=== Отрывок ===

Меня тянет теперь опять в Петербург. У меня очень дружеские и настоящие, даже трогательные отношения с Чулковым (и, конечно, с Женей). И хорошие отношения с Сюннербергом. Может быть, устроим журнал (!). Кроме того, Ф. Ф. Коммиссаржевский будет в Петербурге, надо обсудить «Праматерь». У Бравича – оспа. Петербург необыкновенно красив теперь. Там привлекательно то, что легче переживать это какое-то переходное в жизни время – от встречи до встречи с тобой. Очень много средств забывать о времени и произвольно устанавливать дни и ночи. А здесь нет этих средств – без тебя. Может быть, ты заметила, что я давно уже не умею писать тебе. Мое отношение к тебе уже не требует никаких слов. А вообще письма писать я умею, по-прежнему.
«Песня Судьбы» все так же важна для меня. Но теперь еще по-новому, точно я еще больше ее пережил и смотрю на нее объективнее и свободнее. – С Натальей Николаевной я так и не простился, не писал ей и не получал от нее писем. Теперь ты видишь, как я живу? Читала ли ты «Корабль» д'Аннунцио? Прочти – это очень искусная трагедия.
А что же сцена? Это очень важно для тебя?
Получила ли ты деньги из Грозного? Там лежат 50 р., посланные по телеграфу в конце мая. Надо ли тебе еще? Если надо, я пришлю из Петербурга.
Твои письма мне получать важнее всего, хотя и досадно, потому что – запоздалые. Настанет ли когда-нибудь время, что мы перестанем разлучаться?
Твой.

Л. Д. Блок

24 июня <1908>. Шахматово
Моя милая.
Время ползет без тебя какое-то тусклое, бесплодное. Здесь почти не перестает дождь– серый, осенний. Я начал сильно тосковать. Беспокоюсь о тебе, думаю постоянно о тебе. Жизнь тащится зачем-то, – и ты зачем-то в каком-то Боржоме; я совершенно уверен, что тебе там делать нечего. Эти дни я немного ждал тебя, думал, что ты оттуда уедешь. Что за охота проваливаться где-то на краю света с третьестепенной труппой? Не люблю я таких актеров, ох, как не люблю, заодно с Гете и Ибсеном.
Беспокоюсь о тебе, моя милая. Тебе все еще грустно? Если бы ты вернулась сюда, я не возвращался бы в Петербург. А теперь – ворочусь через шесть дней, а зачем – нетвердо знаю; больше потому, что без тебя не сидится в тишине. И что писать тебе, – не знаешь, интересно ли тебе вот в эту минуту, когда ты читаешь то, что я писал десять дней назад.
«Песня Судьбы» кончена вчера. – Почему ты пишешь, что приготовила себе мучение? Меня очень тревожит это; и мне не нравится то, что ты сомневаешься в том, как я тебя встречу. – Получаешь ты мои письма? – Это, кажется, уж шестое – и последнее из Шахматова.

===

Задание:
Перепишите из отрывка без изменений фрагмент, начинающийся со слов «Беспокоюсь о тебе, моя» и продолжающийся вплоть до слов «последнее из Шахматова.».

=== Содержимое данных ===

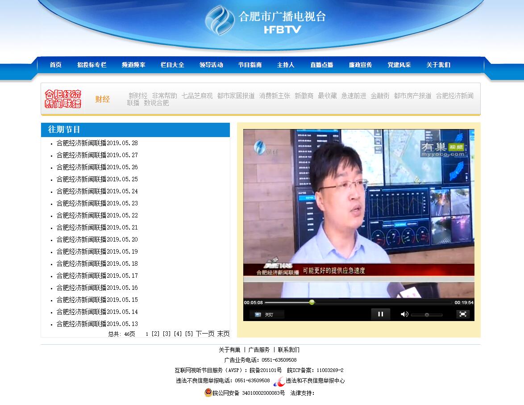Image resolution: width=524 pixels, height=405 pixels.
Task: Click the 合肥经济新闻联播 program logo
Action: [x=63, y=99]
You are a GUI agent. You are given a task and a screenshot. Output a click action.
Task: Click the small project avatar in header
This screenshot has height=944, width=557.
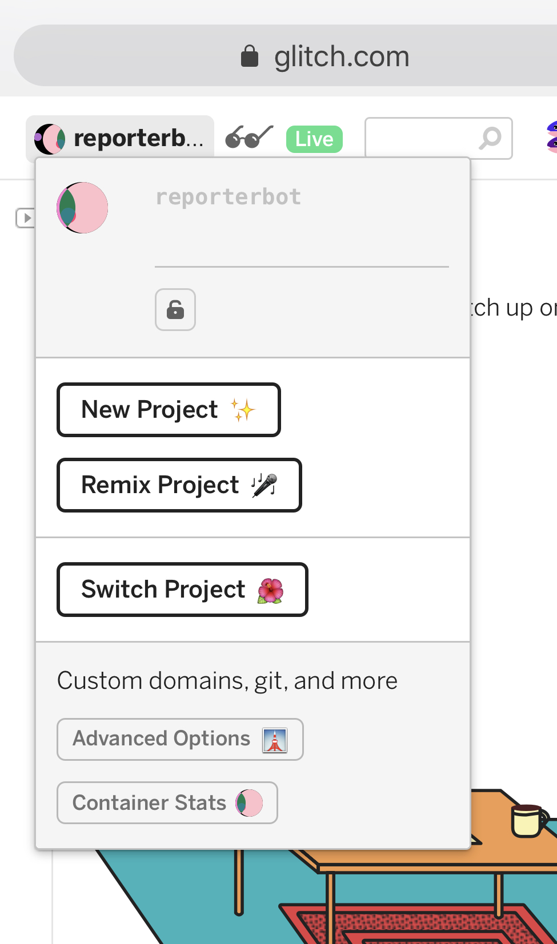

===

Ответ к заданию:
Беспокоюсь о тебе, моя милая. Тебе все еще грустно? Если бы ты вернулась сюда, я не возвращался бы в Петербург. А теперь – ворочусь через шесть дней, а зачем – нетвердо знаю; больше потому, что без тебя не сидится в тишине. И что писать тебе, – не знаешь, интересно ли тебе вот в эту минуту, когда ты читаешь то, что я писал десять дней назад.
«Песня Судьбы» кончена вчера. – Почему ты пишешь, что приготовила себе мучение? Меня очень тревожит это; и мне не нравится то, что ты сомневаешься в том, как я тебя встречу. – Получаешь ты мои письма? – Это, кажется, уж шестое – и последнее из Шахматова.